Let’s turn to slide nine. As you can tell, I’m really excited about the IBM alliance. The IBM alliance is a key strategic decision that positions Broadridge with the industry leader. The business alliance agreement is structured to deliver a comprehensive portfolio of technology based solutions and services for the financial services industry. The alliance joint go to market strategy is a technology lift by IBM and an application shift by Broadridge. The combined solution suite will enable firms to outsource more of their non-core technology and operation functions to both IBM and Broadridge combined.
Broadridge is also outsourcing its data center to IBM. IBM is the recognized global leader in IT outsourcing services. Broadridge will be aligned with a technology provider that offers recognized market leading data center services. IBM data centers meet all of the highest standards of reliability, availability, security, and scalability as specified for Tier IV data center architecture, Tier IV being the highest standard.
It is anticipated that the data center agreement will save Broadridge approximately $25 million annually over the 10 year contract beginning in fiscal year 2013. During the conversion and implementation Broadridge will incur one time costs of approximately $25 million during the conversion period of fiscal 2011 and 2012. Any transaction where you can spend a total of $25 million over two years and save $25 million annually for the next 10 years feels pretty good.
Not I’ll turn the call over to Dan who will go into more detail about the third quarter financial results and our guidance update.
I’m on slide 10 for our third quarter and our year to date results. Since Rich already addressed the revenue growth components for the quarter and year to date I’ll quickly go into just a little bit of detail on we’ll call it the EBIT margins.
For the quarter, the margins were down two points mainly due to the forecasted revenue fall off in the securities processing business, as well as in investor communications the on-boarding of the Morgan Stanley deal and increased short term investments including some incremental sales commissions. The EBIT margins were down slightly year to date due to the positive impact from investor communications even driven mutual fund proxy revenue in the second quarter which was then offset by the Q3 activity we just mentioned.
Our non-GAAP earnings per share was down for the quarter and up year to date due to the contributions from EBIT and share buy backs.
Let’s move to slide 11 and review our revenue drivers in a little bit more detail. On this slide, I wanted to refresh your memories on how the revenue drivers have worked in the past and how they are forecasted to look in fiscal year ’10. We use these drivers to build our forecast and forward looking revenue models.
To the far left is the five year CAGR starting with fiscal year ’05 and includes fiscal year ’10. During this period we had growth in all years except the one down period we experienced last year in fiscal ’09 of -2%. The percentages to the right represent our actual year to date and forecasted full year view of revenue growth from the comparative period last year. As you remember, the fourth quarter is our largest quarter due to the equity proxy activity and this quarter represents over 30% of our revenues and 50% of our annual profits so that’s why year to date and full year can look different.
With respect to the drivers, sales, this line represents the revenue generated from our recurring closed sales. Rich just stated we expect between $185 and $205 million in closed sales this year. Of this $135 to $150 million is related to recurring sales and the rest is related to event driven. Sales in the security processing and larger deals in investor communications can have insulation periods of up to 24 months and sometimes even longer. Therefore, the contribution to revenue from sales can stretch over a three year period including the current year.

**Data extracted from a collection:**
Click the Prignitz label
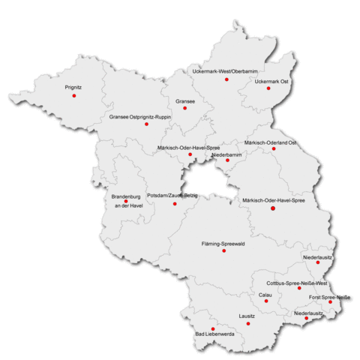(73, 87)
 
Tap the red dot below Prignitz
(73, 95)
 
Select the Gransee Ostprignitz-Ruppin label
(140, 117)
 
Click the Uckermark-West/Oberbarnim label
(225, 70)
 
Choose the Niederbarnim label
(227, 154)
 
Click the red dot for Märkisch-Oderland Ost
(274, 148)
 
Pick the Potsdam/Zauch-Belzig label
(172, 194)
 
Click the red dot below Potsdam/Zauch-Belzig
(176, 203)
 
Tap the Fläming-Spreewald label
(224, 244)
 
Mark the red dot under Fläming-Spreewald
(224, 250)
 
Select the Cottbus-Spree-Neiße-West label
(298, 283)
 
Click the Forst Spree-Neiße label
(330, 298)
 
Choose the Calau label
(266, 296)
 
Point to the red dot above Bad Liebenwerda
(213, 328)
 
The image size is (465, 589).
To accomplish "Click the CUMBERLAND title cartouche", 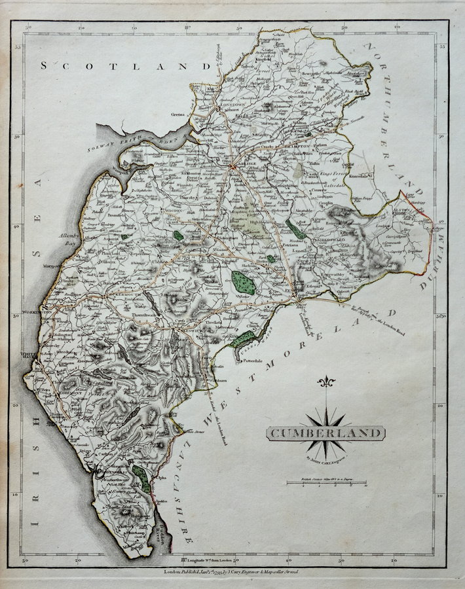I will tap(326, 433).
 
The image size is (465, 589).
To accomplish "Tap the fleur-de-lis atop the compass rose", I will tap(326, 382).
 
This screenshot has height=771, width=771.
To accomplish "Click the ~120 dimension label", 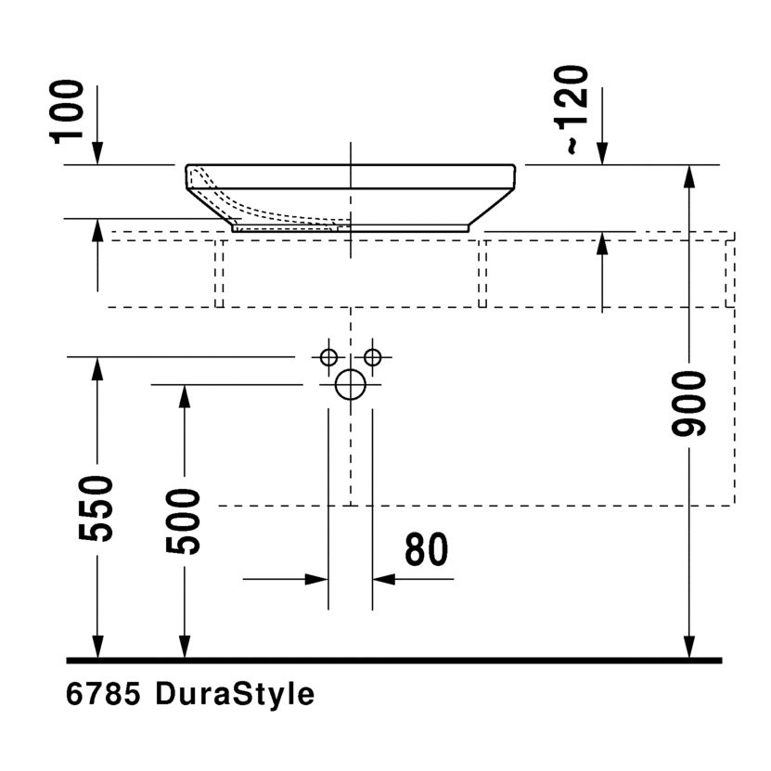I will [575, 109].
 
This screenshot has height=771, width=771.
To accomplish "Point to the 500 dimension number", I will [184, 521].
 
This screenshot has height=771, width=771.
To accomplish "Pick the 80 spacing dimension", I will [426, 549].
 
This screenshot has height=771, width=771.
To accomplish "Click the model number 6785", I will [102, 694].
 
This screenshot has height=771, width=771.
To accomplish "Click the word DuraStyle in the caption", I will [235, 694].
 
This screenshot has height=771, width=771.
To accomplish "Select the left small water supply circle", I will [328, 356].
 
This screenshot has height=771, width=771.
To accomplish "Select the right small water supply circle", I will [372, 356].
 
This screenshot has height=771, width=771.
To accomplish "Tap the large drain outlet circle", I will [350, 384].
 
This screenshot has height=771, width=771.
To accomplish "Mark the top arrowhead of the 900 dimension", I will [688, 176].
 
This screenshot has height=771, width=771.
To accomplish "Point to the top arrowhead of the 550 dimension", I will [96, 368].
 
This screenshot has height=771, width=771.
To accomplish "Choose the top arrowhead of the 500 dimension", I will [184, 396].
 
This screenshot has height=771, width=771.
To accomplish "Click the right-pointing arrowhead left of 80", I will [317, 579].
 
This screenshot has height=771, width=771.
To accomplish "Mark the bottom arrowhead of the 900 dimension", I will [688, 647].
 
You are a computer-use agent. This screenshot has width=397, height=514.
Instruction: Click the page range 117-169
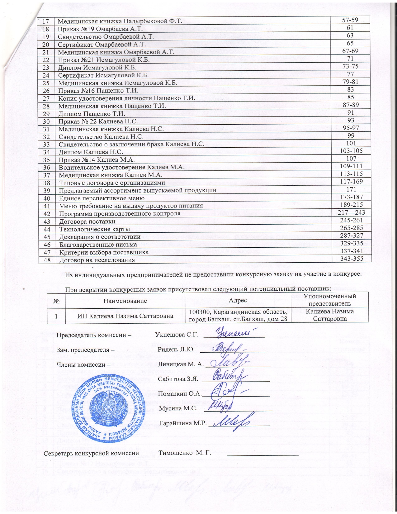352,181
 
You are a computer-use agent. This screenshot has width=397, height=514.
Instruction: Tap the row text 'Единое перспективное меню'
102,198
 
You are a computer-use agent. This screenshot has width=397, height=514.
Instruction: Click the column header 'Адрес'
238,300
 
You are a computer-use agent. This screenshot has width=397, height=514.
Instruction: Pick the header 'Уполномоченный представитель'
330,300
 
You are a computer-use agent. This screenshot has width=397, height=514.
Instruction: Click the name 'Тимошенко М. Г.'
185,453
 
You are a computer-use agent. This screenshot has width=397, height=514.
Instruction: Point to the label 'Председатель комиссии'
93,335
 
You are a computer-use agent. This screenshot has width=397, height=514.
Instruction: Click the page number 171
352,189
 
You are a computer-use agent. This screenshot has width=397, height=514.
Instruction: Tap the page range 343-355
352,259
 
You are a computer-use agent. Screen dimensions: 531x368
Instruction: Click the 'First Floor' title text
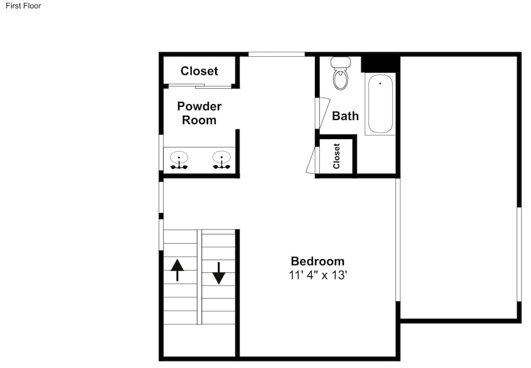[x=23, y=6]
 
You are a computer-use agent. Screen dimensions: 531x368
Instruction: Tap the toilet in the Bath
[x=340, y=73]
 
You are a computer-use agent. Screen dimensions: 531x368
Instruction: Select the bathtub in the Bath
[x=380, y=104]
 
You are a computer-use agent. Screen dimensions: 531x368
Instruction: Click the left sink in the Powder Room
[x=179, y=160]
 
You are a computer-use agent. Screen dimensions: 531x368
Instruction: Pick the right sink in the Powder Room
[x=221, y=160]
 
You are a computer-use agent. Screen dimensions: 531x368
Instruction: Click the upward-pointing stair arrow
[x=177, y=270]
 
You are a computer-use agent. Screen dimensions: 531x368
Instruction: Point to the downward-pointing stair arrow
[x=219, y=273]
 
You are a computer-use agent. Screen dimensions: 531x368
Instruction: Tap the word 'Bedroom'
[x=318, y=261]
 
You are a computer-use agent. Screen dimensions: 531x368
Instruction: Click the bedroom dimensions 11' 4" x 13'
[x=318, y=275]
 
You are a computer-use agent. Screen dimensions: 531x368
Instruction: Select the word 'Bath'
[x=345, y=116]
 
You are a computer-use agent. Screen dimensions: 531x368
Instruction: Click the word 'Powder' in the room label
[x=199, y=106]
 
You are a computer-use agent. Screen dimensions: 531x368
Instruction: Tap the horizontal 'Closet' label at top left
[x=199, y=71]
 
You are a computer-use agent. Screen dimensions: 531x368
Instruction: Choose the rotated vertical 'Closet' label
[x=336, y=156]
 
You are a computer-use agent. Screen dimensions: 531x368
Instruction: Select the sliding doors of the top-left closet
[x=200, y=86]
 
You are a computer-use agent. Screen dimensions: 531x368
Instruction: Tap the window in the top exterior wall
[x=277, y=54]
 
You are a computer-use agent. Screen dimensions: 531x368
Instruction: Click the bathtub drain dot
[x=380, y=83]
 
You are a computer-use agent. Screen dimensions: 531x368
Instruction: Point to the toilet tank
[x=340, y=62]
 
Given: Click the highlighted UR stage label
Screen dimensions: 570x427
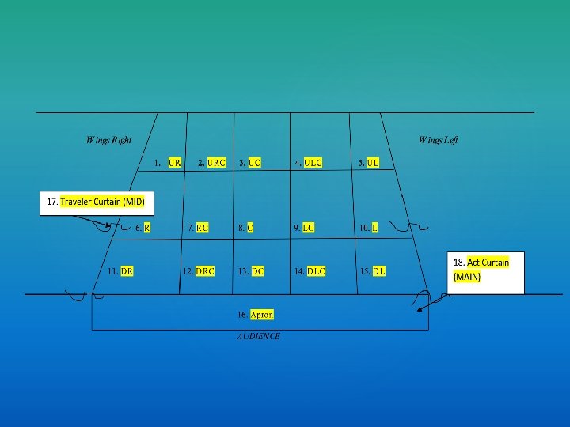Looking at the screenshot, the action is click(175, 163).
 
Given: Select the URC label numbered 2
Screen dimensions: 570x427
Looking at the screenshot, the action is click(217, 163).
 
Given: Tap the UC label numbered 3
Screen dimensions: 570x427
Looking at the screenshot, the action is click(254, 163).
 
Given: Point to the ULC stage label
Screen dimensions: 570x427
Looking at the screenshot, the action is click(313, 163).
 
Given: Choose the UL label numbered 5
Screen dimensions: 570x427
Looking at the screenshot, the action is click(373, 163).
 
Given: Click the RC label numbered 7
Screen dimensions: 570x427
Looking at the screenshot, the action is click(203, 228).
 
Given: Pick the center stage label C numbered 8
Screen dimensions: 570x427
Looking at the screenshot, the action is click(250, 228).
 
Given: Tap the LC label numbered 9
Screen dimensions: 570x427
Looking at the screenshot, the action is click(308, 228).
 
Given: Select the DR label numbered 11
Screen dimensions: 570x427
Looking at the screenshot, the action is click(127, 271).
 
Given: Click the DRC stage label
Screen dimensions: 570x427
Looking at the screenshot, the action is click(205, 271).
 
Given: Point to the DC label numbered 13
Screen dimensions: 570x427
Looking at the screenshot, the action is click(258, 271).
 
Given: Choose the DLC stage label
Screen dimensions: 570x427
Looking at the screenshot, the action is click(316, 271).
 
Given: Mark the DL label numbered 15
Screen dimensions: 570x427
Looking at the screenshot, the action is click(379, 271).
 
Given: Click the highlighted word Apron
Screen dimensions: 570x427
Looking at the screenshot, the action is click(262, 315).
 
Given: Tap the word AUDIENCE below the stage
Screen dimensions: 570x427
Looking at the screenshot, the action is click(259, 336).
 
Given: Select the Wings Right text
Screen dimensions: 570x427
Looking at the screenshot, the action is click(108, 141).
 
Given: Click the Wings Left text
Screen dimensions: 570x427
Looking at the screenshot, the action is click(438, 141).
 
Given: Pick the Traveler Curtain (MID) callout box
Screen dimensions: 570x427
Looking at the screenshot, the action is click(96, 202).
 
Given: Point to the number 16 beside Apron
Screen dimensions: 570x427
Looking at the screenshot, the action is click(241, 315).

**PARTS OF THE EXERCISE:**
a - According to the call transcript, how much is the data center agreement expected to save Broadridge each year?
b - List the standards that the call transcript says IBM data centers meet.
c - Reproduce the call transcript word for word from "Broadridge is also" to "the highest standard.".

**RESULTS FOR THE EXERCISE:**
a - Approximately $25 million annually over the 10 year contract.

b - Reliability, availability, security, and scalability

c -
Broadridge is also outsourcing its data center to IBM. IBM is the recognized global leader in IT outsourcing services. Broadridge will be aligned with a technology provider that offers recognized market leading data center services. IBM data centers meet all of the highest standards of reliability, availability, security, and scalability as specified for Tier IV data center architecture, Tier IV being the highest standard.